BEGIN Data supplied
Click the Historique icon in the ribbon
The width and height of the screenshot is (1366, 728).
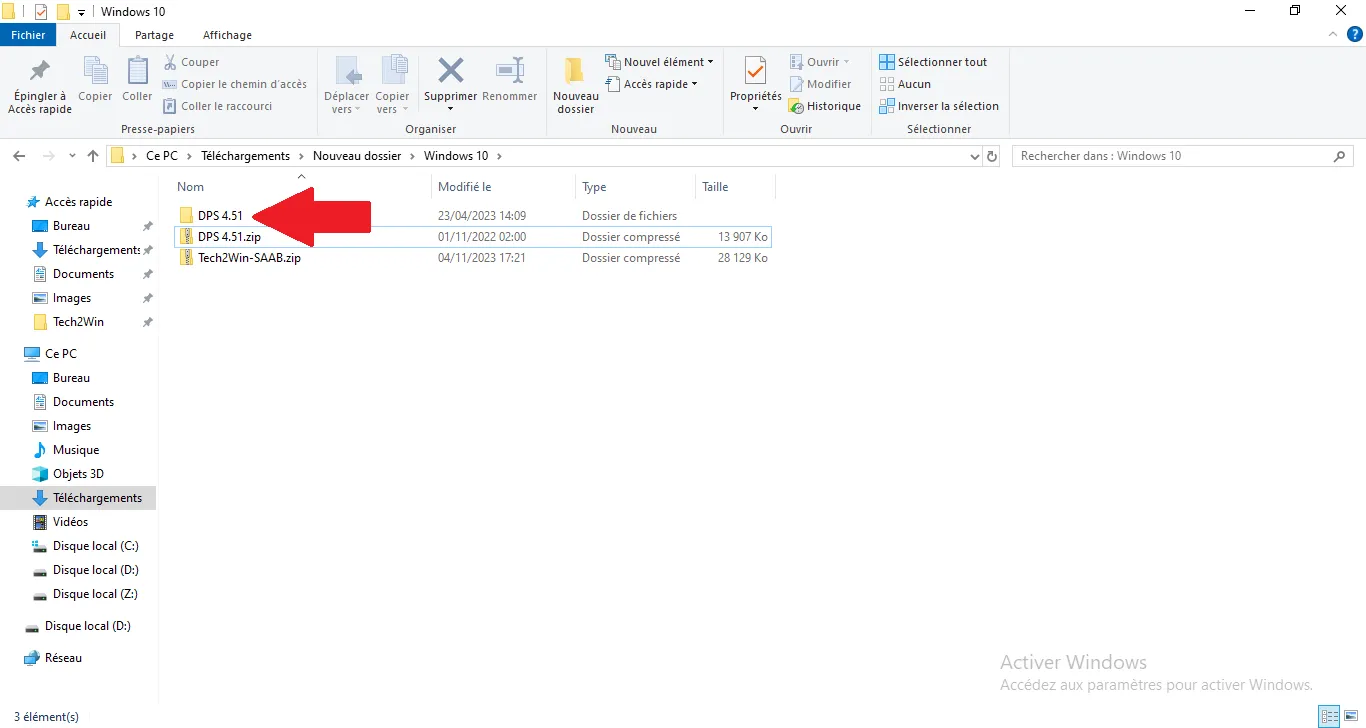(x=826, y=105)
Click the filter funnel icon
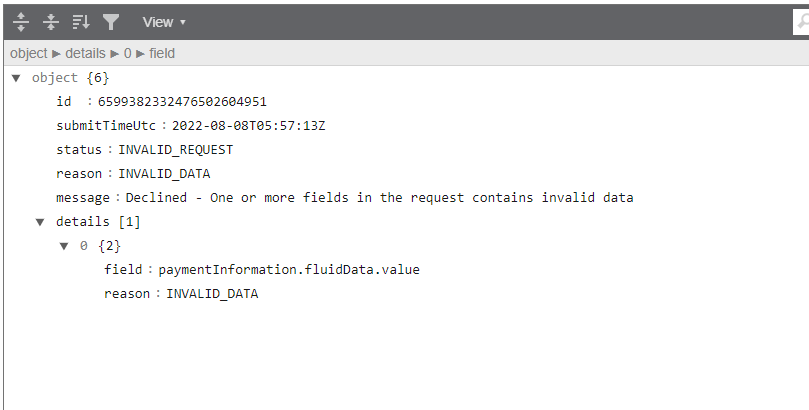The width and height of the screenshot is (809, 410). pyautogui.click(x=110, y=21)
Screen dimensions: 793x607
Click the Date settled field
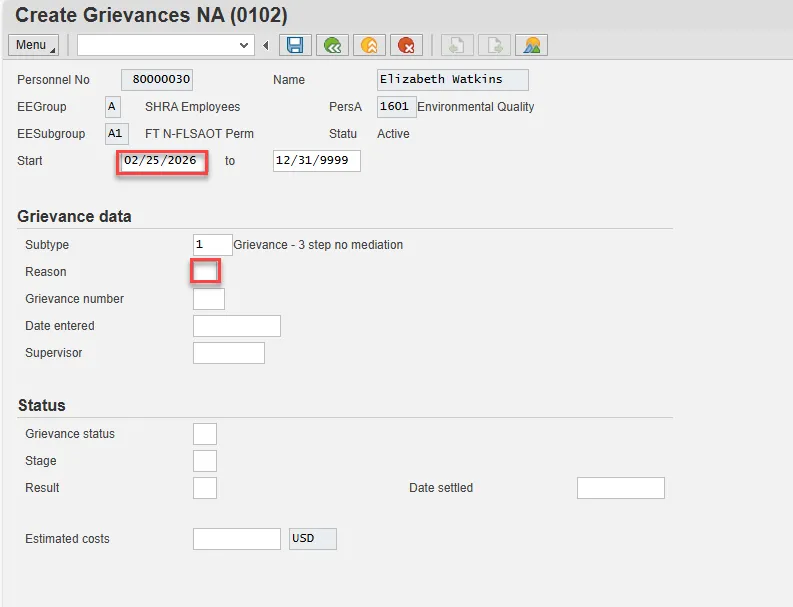[620, 488]
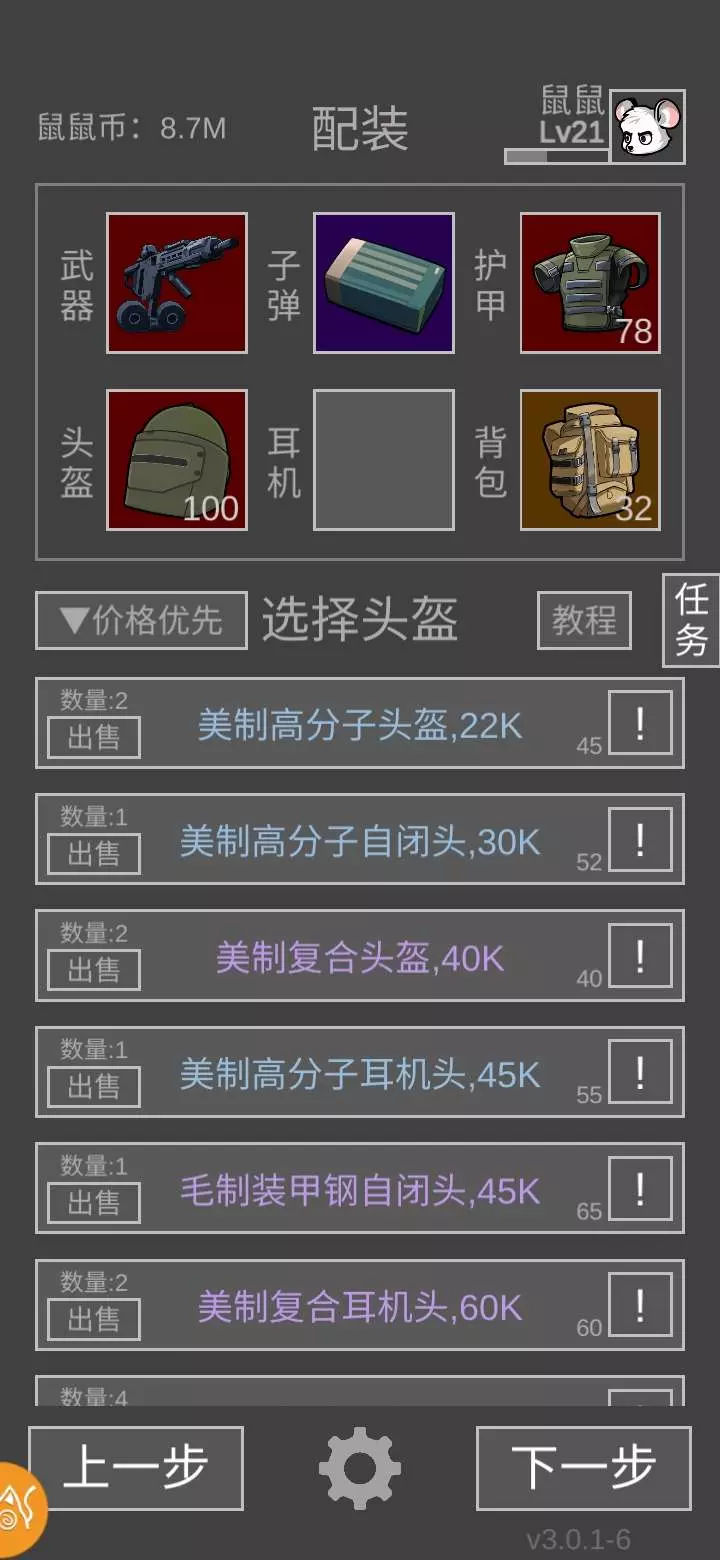The height and width of the screenshot is (1560, 720).
Task: Click the Lv21 experience progress bar
Action: (556, 156)
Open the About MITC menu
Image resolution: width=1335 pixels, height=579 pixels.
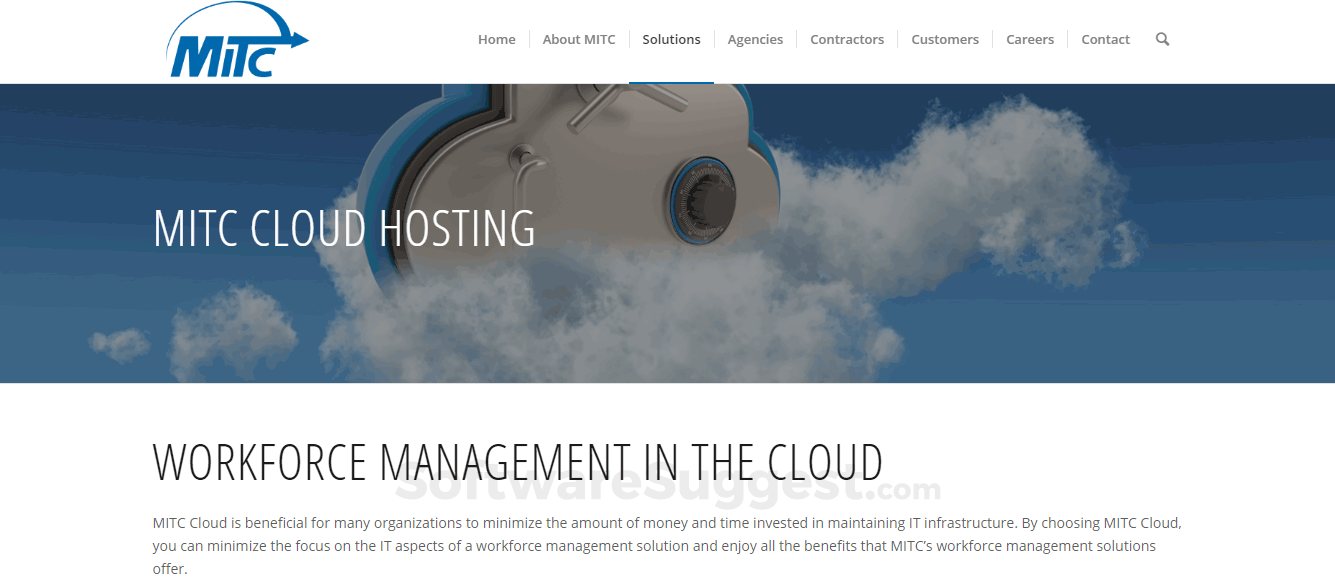tap(579, 39)

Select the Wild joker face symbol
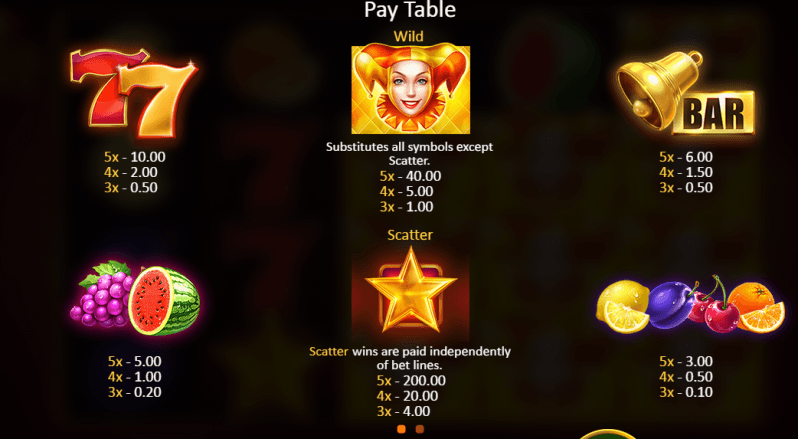tap(411, 90)
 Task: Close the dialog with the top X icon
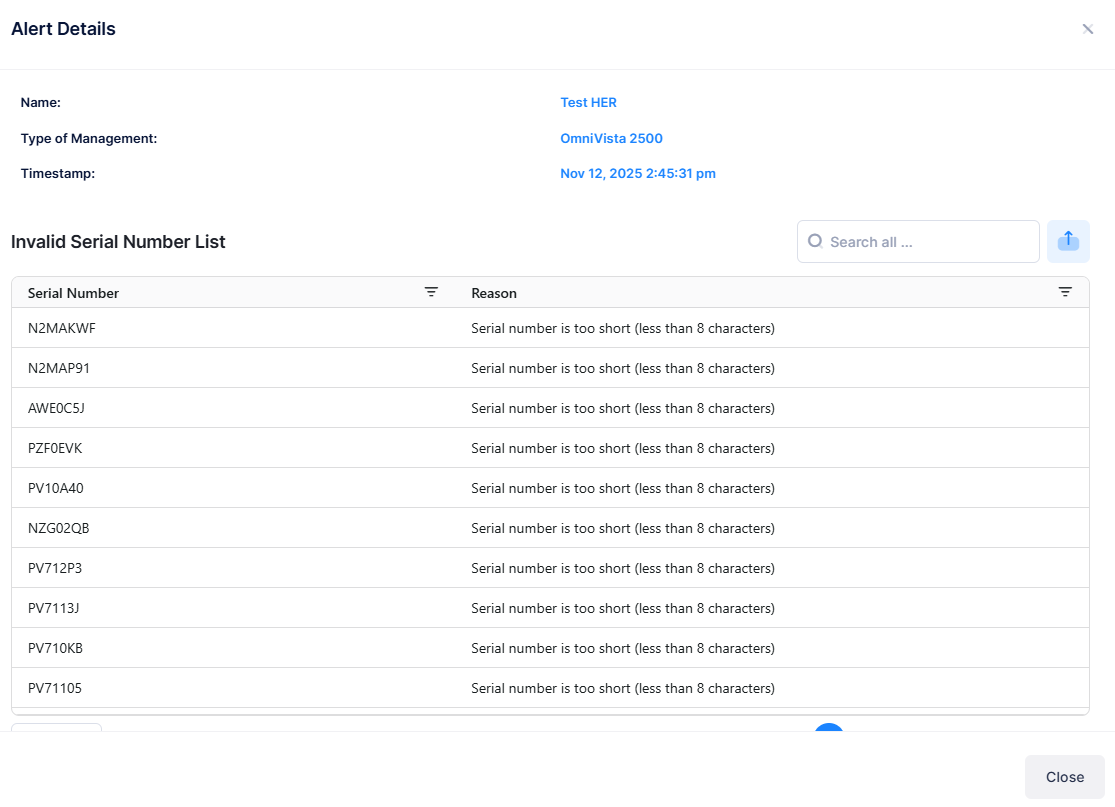[1088, 29]
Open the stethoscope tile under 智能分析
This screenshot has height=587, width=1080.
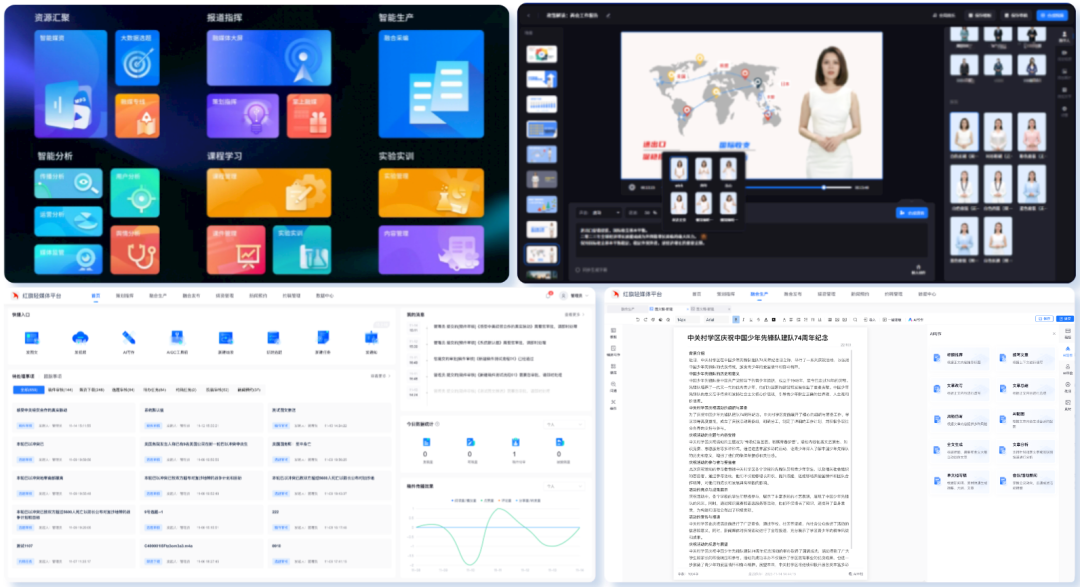coord(136,244)
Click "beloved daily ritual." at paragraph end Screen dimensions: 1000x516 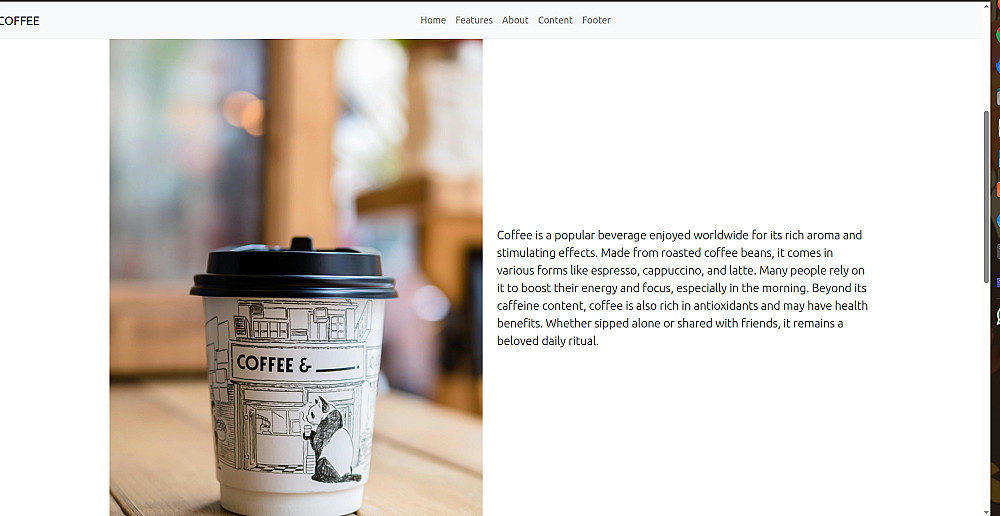pyautogui.click(x=548, y=341)
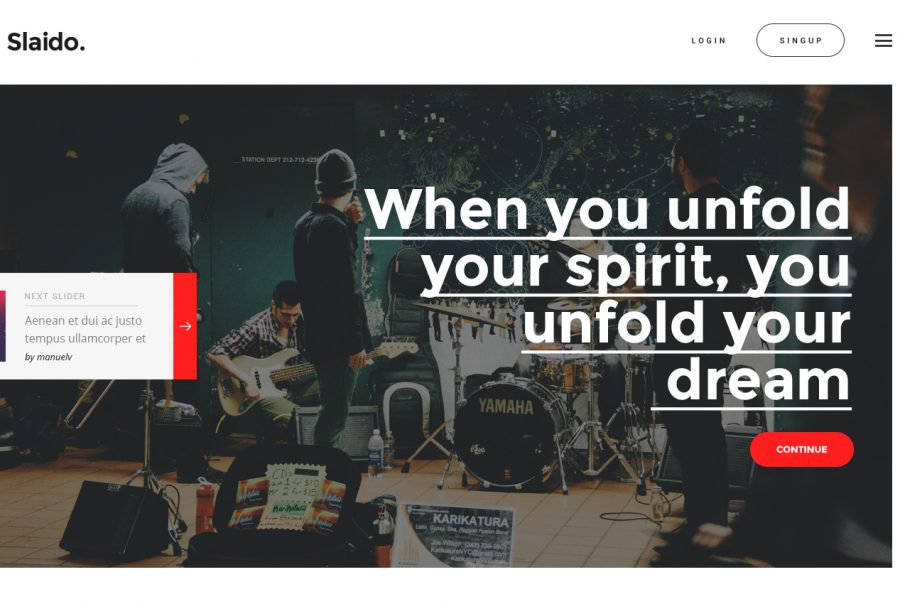Click the CD price sign in photo
This screenshot has height=604, width=900.
click(294, 496)
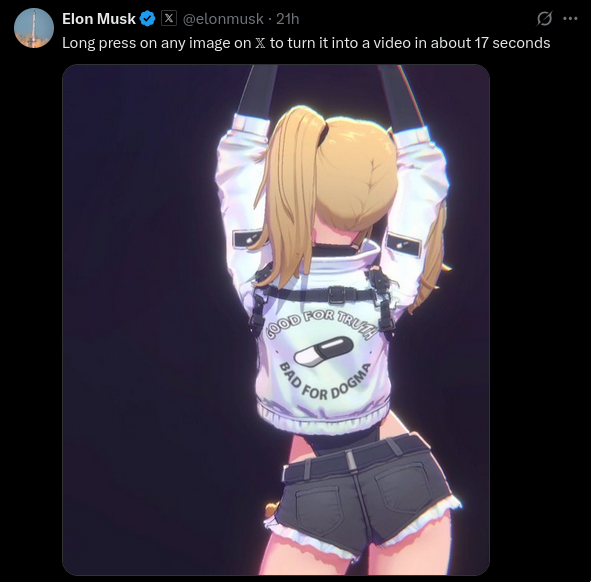The image size is (591, 582).
Task: Click the black harness buckle on jacket
Action: point(341,294)
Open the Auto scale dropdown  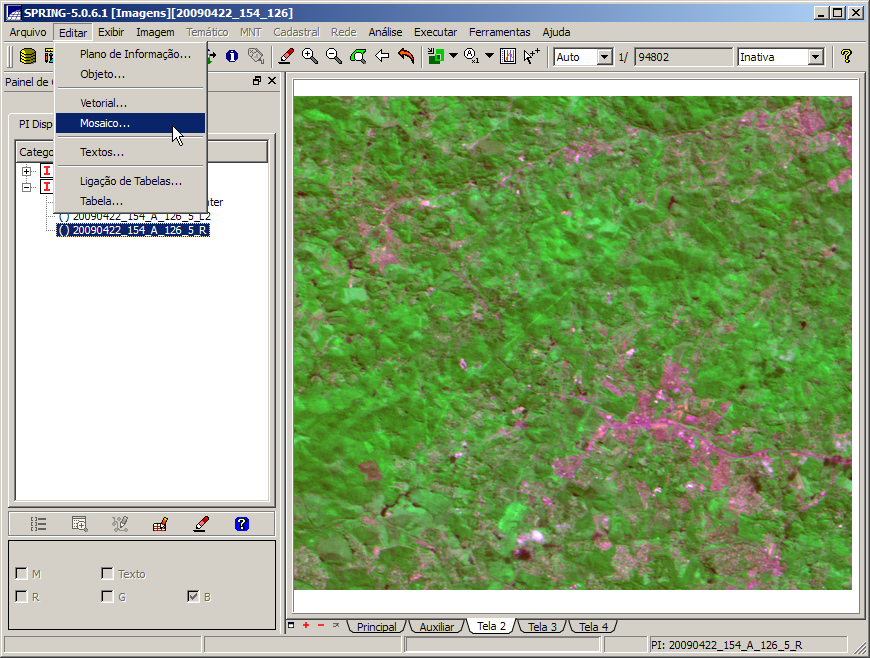point(604,57)
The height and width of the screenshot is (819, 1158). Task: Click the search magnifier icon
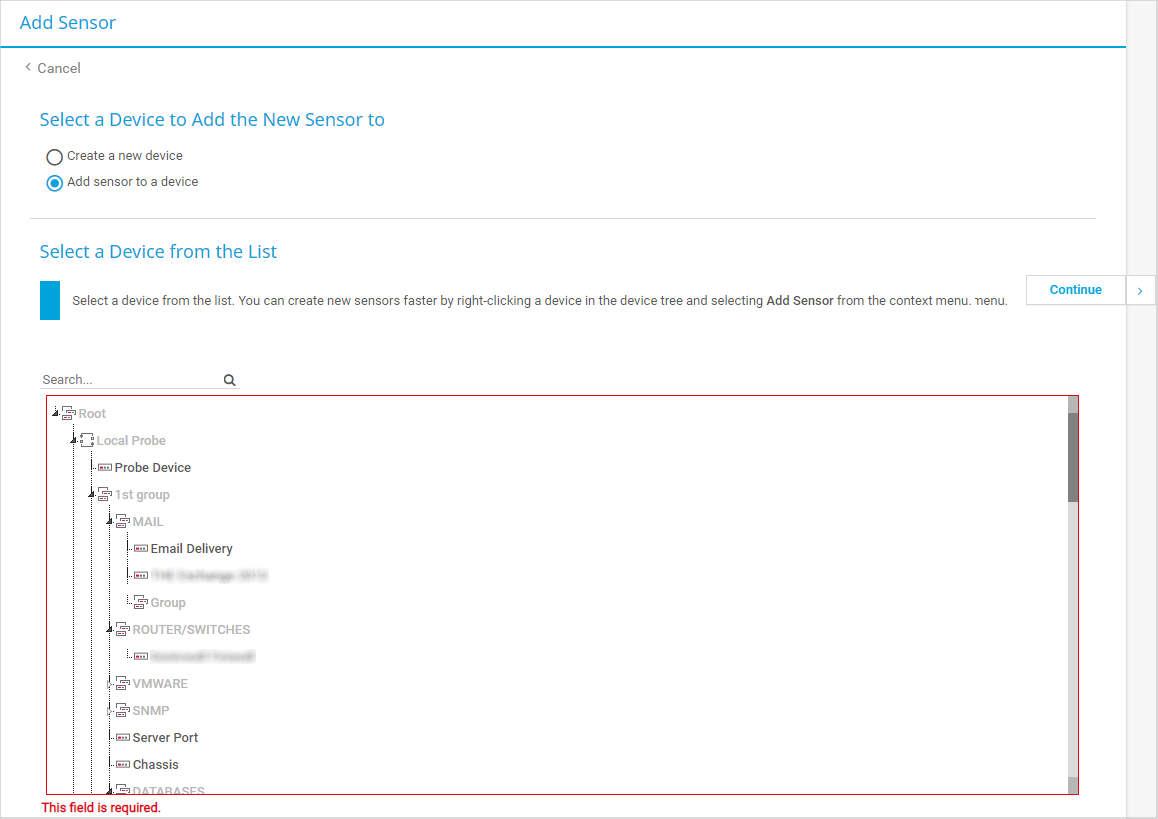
END Data supplied
- Problem description:
Quote, exactly and only, the lines from the first line of the data above through the line containing "Screen dimensions: 793x607". The pictures do not belong in it.

- Answer area:
Click the Historique icon in the ribbon
The width and height of the screenshot is (1366, 728).
(x=826, y=105)
Click the filter funnel icon
The width and height of the screenshot is (809, 410). pyautogui.click(x=110, y=21)
Screen dimensions: 793x607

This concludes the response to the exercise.